--- Task data Enclosed Below ---

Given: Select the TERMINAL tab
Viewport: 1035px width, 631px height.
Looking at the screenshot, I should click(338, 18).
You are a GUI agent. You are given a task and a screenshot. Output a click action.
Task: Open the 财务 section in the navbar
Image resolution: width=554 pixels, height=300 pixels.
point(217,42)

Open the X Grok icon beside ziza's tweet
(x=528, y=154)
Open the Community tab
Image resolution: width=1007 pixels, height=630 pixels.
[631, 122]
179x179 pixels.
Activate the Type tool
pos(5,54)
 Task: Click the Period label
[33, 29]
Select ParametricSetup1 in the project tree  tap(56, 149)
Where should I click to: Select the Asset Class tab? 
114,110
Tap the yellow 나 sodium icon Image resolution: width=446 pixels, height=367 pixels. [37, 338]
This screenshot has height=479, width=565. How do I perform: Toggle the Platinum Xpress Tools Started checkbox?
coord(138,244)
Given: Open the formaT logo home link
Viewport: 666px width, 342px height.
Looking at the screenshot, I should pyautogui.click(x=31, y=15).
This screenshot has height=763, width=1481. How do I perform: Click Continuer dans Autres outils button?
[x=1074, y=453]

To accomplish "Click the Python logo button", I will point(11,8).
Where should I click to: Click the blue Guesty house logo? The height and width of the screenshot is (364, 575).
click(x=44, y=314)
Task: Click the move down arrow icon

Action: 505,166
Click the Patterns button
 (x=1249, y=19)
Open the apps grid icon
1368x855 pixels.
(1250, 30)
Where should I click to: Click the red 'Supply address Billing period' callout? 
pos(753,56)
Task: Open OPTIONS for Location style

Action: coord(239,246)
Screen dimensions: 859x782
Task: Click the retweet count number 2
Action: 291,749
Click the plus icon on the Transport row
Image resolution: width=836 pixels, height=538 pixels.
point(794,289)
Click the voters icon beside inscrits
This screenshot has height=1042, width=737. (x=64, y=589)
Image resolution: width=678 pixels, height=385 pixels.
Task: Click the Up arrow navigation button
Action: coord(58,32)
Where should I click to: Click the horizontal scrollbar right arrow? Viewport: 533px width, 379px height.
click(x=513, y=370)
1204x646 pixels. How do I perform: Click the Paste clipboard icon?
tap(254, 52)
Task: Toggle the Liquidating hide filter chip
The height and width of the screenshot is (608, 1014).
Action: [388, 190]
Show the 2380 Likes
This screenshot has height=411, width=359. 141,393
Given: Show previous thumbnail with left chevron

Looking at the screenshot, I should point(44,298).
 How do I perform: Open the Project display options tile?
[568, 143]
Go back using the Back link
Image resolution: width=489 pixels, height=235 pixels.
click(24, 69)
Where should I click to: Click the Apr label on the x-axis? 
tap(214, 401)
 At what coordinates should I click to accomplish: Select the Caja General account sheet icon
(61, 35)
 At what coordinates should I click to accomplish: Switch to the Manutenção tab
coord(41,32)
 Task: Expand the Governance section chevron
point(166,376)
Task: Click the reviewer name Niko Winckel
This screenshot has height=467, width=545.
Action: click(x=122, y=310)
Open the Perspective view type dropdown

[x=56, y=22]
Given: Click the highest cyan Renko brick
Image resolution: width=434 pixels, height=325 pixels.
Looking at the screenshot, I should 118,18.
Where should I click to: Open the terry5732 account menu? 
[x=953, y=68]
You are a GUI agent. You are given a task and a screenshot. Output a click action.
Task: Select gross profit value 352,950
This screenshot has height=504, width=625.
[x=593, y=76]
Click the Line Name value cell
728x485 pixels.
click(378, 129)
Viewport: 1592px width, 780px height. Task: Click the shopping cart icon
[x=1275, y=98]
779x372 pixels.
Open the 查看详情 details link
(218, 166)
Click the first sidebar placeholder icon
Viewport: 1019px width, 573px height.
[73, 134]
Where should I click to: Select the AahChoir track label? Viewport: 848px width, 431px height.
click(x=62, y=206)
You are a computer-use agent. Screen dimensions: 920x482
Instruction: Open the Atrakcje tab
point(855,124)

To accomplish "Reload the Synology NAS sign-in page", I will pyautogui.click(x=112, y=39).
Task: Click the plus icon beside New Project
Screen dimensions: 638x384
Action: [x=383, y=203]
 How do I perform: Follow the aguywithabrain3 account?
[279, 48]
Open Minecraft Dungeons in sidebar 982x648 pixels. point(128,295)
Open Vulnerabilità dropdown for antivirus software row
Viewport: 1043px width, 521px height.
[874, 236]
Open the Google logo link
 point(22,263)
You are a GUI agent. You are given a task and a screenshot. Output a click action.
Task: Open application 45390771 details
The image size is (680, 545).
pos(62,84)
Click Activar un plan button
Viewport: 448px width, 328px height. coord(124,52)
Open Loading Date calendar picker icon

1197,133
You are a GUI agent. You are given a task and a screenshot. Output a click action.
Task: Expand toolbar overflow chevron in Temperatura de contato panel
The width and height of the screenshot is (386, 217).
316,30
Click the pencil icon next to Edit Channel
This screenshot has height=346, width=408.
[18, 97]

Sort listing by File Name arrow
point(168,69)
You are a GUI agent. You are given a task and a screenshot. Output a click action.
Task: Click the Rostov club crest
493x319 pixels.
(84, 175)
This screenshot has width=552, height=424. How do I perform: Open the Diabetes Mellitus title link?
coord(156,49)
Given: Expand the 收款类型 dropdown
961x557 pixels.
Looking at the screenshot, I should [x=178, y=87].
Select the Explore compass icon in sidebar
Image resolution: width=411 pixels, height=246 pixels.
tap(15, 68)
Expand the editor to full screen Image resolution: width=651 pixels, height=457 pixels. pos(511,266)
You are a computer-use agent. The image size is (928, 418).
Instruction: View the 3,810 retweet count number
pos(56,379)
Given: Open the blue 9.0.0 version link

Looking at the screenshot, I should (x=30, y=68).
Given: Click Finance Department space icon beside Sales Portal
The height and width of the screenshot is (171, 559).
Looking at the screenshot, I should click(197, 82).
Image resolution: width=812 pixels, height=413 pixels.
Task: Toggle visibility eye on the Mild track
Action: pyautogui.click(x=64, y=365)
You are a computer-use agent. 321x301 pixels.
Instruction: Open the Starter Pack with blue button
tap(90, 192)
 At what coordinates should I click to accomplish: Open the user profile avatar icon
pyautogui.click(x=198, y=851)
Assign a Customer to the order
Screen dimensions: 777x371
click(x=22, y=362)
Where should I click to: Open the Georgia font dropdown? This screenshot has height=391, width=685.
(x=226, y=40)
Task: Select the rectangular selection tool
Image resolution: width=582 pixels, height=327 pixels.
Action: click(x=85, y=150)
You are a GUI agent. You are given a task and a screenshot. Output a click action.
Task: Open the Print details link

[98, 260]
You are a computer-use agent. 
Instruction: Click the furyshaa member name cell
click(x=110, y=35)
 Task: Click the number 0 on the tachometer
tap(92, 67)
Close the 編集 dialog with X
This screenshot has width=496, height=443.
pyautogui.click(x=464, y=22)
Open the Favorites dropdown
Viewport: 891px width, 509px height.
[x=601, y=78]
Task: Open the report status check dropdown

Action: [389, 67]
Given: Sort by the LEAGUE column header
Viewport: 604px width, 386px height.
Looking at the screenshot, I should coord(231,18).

--- End of Enclosed Task data ---

## What is needed
Wherever the string "sidebar" appears in a line of the records, copy that line.

## Answer to the exercise
Click the first sidebar placeholder icon
Open Minecraft Dungeons in sidebar 982x648 pixels. point(128,295)
Select the Explore compass icon in sidebar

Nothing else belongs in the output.